======== RECORDS TO USE

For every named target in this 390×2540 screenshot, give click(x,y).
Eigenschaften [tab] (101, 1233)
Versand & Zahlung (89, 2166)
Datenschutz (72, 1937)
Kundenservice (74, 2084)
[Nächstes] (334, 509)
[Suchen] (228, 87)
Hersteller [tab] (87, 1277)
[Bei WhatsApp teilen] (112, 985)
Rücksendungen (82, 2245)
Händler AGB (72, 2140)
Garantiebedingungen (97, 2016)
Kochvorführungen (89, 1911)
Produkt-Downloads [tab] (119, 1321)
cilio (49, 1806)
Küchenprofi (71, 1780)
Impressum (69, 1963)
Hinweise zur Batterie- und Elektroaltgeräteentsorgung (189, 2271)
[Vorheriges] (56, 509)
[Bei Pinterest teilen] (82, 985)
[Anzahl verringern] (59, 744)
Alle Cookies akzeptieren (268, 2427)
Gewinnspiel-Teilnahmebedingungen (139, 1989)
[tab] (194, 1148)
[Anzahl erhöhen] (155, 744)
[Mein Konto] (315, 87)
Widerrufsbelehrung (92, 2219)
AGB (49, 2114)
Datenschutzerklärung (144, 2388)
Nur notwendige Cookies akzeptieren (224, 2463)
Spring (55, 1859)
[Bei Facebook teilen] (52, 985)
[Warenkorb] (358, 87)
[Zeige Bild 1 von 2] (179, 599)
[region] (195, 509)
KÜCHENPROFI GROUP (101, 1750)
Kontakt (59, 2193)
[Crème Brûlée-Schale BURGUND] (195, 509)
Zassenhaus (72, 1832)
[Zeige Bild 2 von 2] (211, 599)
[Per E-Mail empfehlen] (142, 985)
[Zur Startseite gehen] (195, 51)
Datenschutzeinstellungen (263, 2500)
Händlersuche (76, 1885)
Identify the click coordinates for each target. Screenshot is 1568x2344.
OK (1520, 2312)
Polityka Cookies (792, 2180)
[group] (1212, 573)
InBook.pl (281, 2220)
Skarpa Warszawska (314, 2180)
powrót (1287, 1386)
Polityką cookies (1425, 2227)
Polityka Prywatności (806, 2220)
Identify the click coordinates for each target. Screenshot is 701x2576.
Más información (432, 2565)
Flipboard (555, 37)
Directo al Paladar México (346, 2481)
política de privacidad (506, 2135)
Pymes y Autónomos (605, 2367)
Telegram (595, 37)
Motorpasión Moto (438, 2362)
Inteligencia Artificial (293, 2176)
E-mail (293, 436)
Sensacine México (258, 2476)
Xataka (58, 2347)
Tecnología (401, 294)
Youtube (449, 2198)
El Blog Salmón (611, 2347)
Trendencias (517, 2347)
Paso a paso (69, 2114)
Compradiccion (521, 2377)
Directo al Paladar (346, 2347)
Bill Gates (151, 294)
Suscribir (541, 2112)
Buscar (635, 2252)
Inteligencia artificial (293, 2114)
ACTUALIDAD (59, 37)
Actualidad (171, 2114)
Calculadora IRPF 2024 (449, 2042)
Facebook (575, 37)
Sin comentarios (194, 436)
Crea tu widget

================

YOUR INSTRUCTIONS ->
Could you retype the whole listing above without altering a word?

RESPONSE FOR THIS EXERCISE ->
For every named target in this 390×2540 screenshot, give click(x,y).
Eigenschaften [tab] (101, 1233)
Versand & Zahlung (89, 2166)
Datenschutz (72, 1937)
Kundenservice (74, 2084)
[Nächstes] (334, 509)
[Suchen] (228, 87)
Hersteller [tab] (87, 1277)
[Bei WhatsApp teilen] (112, 985)
Rücksendungen (82, 2245)
Händler AGB (72, 2140)
Garantiebedingungen (97, 2016)
Kochvorführungen (89, 1911)
Produkt-Downloads [tab] (119, 1321)
cilio (49, 1806)
Küchenprofi (71, 1780)
Impressum (69, 1963)
Hinweise zur Batterie- und Elektroaltgeräteentsorgung (189, 2271)
[Vorheriges] (56, 509)
[Bei Pinterest teilen] (82, 985)
[Anzahl verringern] (59, 744)
Alle Cookies akzeptieren (268, 2427)
Gewinnspiel-Teilnahmebedingungen (139, 1989)
[tab] (194, 1148)
[Anzahl erhöhen] (155, 744)
[Mein Konto] (315, 87)
Widerrufsbelehrung (92, 2219)
AGB (49, 2114)
Datenschutzerklärung (144, 2388)
Nur notwendige Cookies akzeptieren (224, 2463)
Spring (55, 1859)
[Bei Facebook teilen] (52, 985)
[Warenkorb] (358, 87)
[Zeige Bild 1 von 2] (179, 599)
[region] (195, 509)
KÜCHENPROFI GROUP (101, 1750)
Kontakt (59, 2193)
[Crème Brûlée-Schale BURGUND] (195, 509)
Zassenhaus (72, 1832)
[Zeige Bild 2 von 2] (211, 599)
[Per E-Mail empfehlen] (142, 985)
[Zur Startseite gehen] (195, 51)
Datenschutzeinstellungen (263, 2500)
Händlersuche (76, 1885)
Identify the click coordinates for each target. Screenshot is 1568x2344.
OK (1520, 2312)
Polityka Cookies (792, 2180)
[group] (1212, 573)
InBook.pl (281, 2220)
Skarpa Warszawska (314, 2180)
powrót (1287, 1386)
Polityką cookies (1425, 2227)
Polityka Prywatności (806, 2220)
Identify the click coordinates for each target. Screenshot is 701x2576.
Más información (432, 2565)
Flipboard (555, 37)
Directo al Paladar México (346, 2481)
política de privacidad (506, 2135)
Pymes y Autónomos (605, 2367)
Telegram (595, 37)
Motorpasión Moto (438, 2362)
Inteligencia Artificial (293, 2176)
E-mail (293, 436)
Sensacine México (258, 2476)
Xataka (58, 2347)
Tecnología (401, 294)
Youtube (449, 2198)
El Blog Salmón (611, 2347)
Trendencias (517, 2347)
Paso a paso (69, 2114)
Compradiccion (521, 2377)
Directo al Paladar (346, 2347)
Bill Gates (151, 294)
Suscribir (541, 2112)
Buscar (635, 2252)
Inteligencia artificial (293, 2114)
ACTUALIDAD (59, 37)
Actualidad (171, 2114)
Calculadora IRPF 2024 (449, 2042)
Facebook (575, 37)
Sin comentarios (194, 436)
Crea tu widget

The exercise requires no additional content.